The Impact of AI on Records Management 

11: 00 – 11:30

Speaker: James Lappin, Loughborough University

Abstract: It seems likely that AI will, at some point in the relatively near future, provide originating organisations with the capability to re-aggregate records in any (or all) of their systems.  The organisations concerned could then, if they wished, begin to apply access permissions and retention rules to records on the basis of an entirely different set of aggregations to those used by the end-users that created and received them. 

This opens up a theoretical question: 

  • will the coming of such a capability mean that the way that records are aggregated in the day-to-day systems that end-users used to create and receive them (document management systems, collaboration systems, email systems, chat systems etc.) cease to have anything more than a purely temporary significance in recordkeeping? OR 
  • will that ‘original order’ of records instead place constraints and limits on the ways that original organisations can make use of artificial intelligence capabilities for improving the precision of the application of access permissions and retention rules? 

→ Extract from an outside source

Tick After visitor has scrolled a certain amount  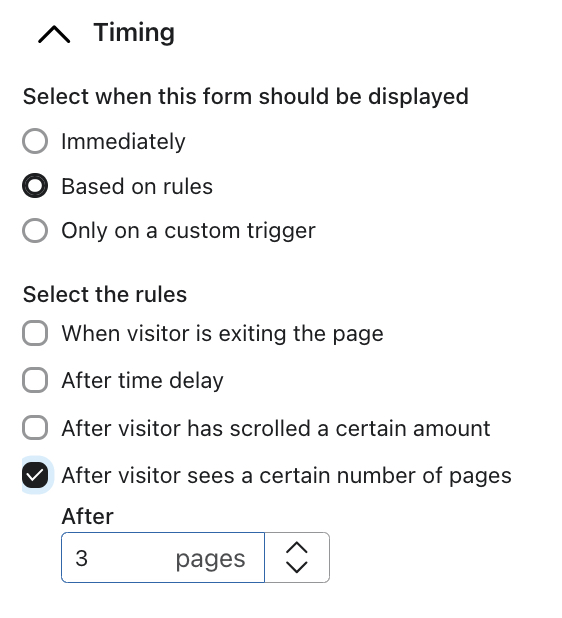pyautogui.click(x=35, y=428)
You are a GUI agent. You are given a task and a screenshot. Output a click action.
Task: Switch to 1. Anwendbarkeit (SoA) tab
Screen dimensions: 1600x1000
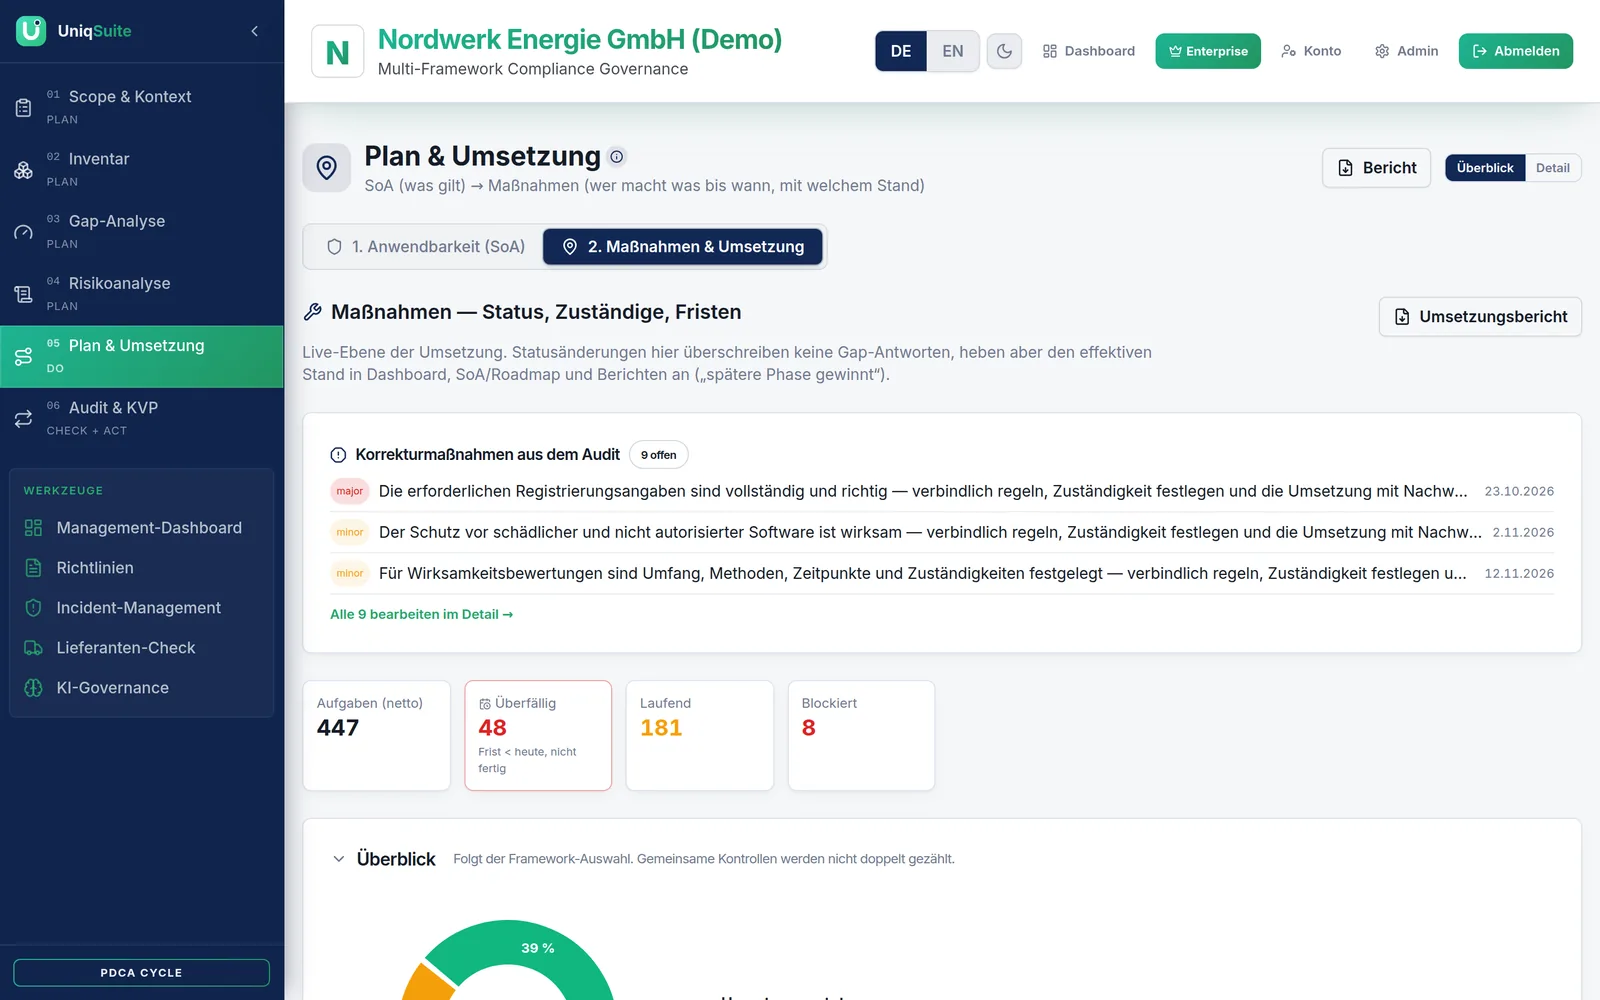coord(426,247)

This talk will explore the impact of AI on the application of access permissions and retention rules within digital corporate systems, on the basis of a set of thought experiments carried out in James’ doctoral research project. 

Bio: James Lappin is a doctoral researcher with Loughborough University’s Centre for Information Management. He has worked in the field of archives and records management for thirty years as a practitioner, consultant, researcher, policy advisor, presenter, blogger, podcaster and cartoonist. 

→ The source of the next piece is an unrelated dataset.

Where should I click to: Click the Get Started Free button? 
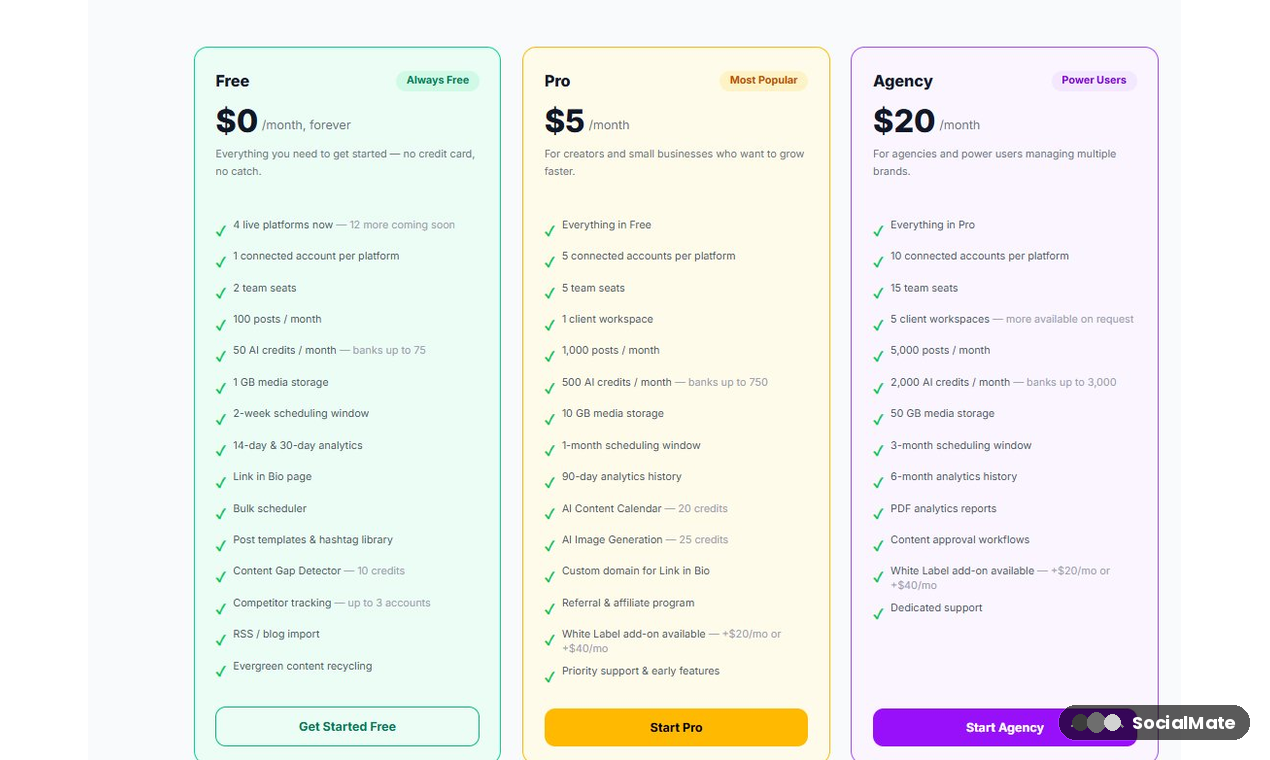pos(347,727)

Artificial Intelligence in the Public Sector: Separating Myth from Reality

10:30 – 11:00

Speaker: Dr Keegan McBride

Abstract: Artificial Intelligence (AI) developments in the private sector have quickly permeated throughout all levels of society. Daily we are – either directly or indirectly – interacting with AI. Acknowledging the benefits that AI has brought to the private sector, particularly regarding efficiency gains, many have started to talk about the potential benefits that AI may have when applied in and by the public sector. Certainly, some benefits do exist. However, it is also important to realize that the public sector and the private sector are different, with different requirements, goals, and aims. While the private sector may be concerned with customer acquisition, maximizing profits, or market growth, the public sector from does not have the same motivations. Thus, the reasons for applying AI, the ways in which AI is applied, and the areas where AI can be applied will be similarly different. To maximize the impact that AI can have, these differences must be acknowledged. Starting from this need for differentiation, this talk will help to demystify AI, by defining and outlining what AI is and is not. Following this, the talk will highlight the necessary building blocks for the usage of AI in the public sector: technically, infrastructurally, and legislatively. Finally, the talk will conclude by discussing how the public sector can best use and build AI by discussing procurement best practices and presenting best practice case studies.  

Bio: Keegan McBride is a departmental research lecturer in AI, Government, and Policy and Course Director of the Social Science of the Internet MSc program at the Oxford Internet Institute. He is an expert on the topic of digital government and has published research in leading journals and conferences on topics such as Artificial Intelligence in the public sector, open government data, government digitalization, and government interoperability and data exchange systems. In his research he aims to develop an understanding about the future trajectory of the state in the digital age by exploring the complex and co-evolutionary relationships between technology, society, and the state.